■ **WHAT YOU NEED TO DO**
Whenever a line in the material below includes "will", copy that line.

■ **RECORDS PROVIDED**

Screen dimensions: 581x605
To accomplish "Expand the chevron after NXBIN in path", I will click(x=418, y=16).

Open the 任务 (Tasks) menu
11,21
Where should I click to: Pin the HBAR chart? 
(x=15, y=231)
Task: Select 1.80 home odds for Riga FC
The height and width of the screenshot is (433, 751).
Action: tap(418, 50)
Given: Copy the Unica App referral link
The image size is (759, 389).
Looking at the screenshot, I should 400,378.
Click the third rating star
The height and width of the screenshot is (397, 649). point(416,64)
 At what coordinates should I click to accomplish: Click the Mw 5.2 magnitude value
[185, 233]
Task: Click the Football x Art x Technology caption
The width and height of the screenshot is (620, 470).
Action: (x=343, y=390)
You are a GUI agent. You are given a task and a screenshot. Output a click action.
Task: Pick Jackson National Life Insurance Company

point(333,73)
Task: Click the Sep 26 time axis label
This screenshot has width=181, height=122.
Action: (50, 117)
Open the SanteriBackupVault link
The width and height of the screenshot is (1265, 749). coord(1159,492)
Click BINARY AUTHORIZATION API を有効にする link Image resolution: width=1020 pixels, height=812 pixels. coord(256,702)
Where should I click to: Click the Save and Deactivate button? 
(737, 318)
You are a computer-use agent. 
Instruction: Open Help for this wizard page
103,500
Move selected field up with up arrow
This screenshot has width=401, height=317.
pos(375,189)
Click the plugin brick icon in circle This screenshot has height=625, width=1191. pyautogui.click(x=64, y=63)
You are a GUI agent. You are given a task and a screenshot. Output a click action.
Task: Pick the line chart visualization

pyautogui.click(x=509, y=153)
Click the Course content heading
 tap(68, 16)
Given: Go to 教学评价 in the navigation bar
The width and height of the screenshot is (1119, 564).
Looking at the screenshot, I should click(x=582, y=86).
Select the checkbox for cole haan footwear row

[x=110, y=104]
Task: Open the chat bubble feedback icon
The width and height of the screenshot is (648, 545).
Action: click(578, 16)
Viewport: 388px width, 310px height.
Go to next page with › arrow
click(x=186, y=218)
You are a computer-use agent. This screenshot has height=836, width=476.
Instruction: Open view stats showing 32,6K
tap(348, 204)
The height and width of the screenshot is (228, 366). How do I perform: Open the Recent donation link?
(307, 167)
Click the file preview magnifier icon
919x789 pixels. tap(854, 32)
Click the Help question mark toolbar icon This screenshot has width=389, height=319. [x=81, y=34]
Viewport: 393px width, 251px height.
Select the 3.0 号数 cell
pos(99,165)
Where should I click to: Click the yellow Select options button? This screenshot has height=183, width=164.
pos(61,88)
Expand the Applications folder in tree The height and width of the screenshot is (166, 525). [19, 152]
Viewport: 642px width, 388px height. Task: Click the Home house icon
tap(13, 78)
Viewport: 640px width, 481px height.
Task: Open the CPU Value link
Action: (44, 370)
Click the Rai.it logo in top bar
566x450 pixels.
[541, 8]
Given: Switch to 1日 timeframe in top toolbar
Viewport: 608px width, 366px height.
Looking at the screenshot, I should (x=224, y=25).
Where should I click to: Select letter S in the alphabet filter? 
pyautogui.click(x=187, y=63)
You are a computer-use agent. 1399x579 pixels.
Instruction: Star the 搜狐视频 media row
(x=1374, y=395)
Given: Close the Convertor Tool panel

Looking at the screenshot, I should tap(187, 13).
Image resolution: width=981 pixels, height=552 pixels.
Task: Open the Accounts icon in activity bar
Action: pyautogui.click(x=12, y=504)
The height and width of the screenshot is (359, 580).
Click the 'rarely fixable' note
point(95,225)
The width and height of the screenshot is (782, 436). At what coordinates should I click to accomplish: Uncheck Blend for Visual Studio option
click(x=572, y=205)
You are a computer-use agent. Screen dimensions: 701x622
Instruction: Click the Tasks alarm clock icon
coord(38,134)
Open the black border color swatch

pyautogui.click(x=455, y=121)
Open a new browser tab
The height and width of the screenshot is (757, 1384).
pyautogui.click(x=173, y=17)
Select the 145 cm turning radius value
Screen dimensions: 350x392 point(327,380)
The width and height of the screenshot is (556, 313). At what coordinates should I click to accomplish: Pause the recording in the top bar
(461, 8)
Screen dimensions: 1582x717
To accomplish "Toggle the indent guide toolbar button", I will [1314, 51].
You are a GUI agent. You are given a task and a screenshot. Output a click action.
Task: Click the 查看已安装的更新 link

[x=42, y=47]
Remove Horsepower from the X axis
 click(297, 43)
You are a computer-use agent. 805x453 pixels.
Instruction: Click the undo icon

■ **TASK RESULT**
To accomplish "Expand the chevron after NXBIN in path", I will click(x=418, y=16).
To accomplish "Toggle the indent guide toolbar button", I will [1314, 51].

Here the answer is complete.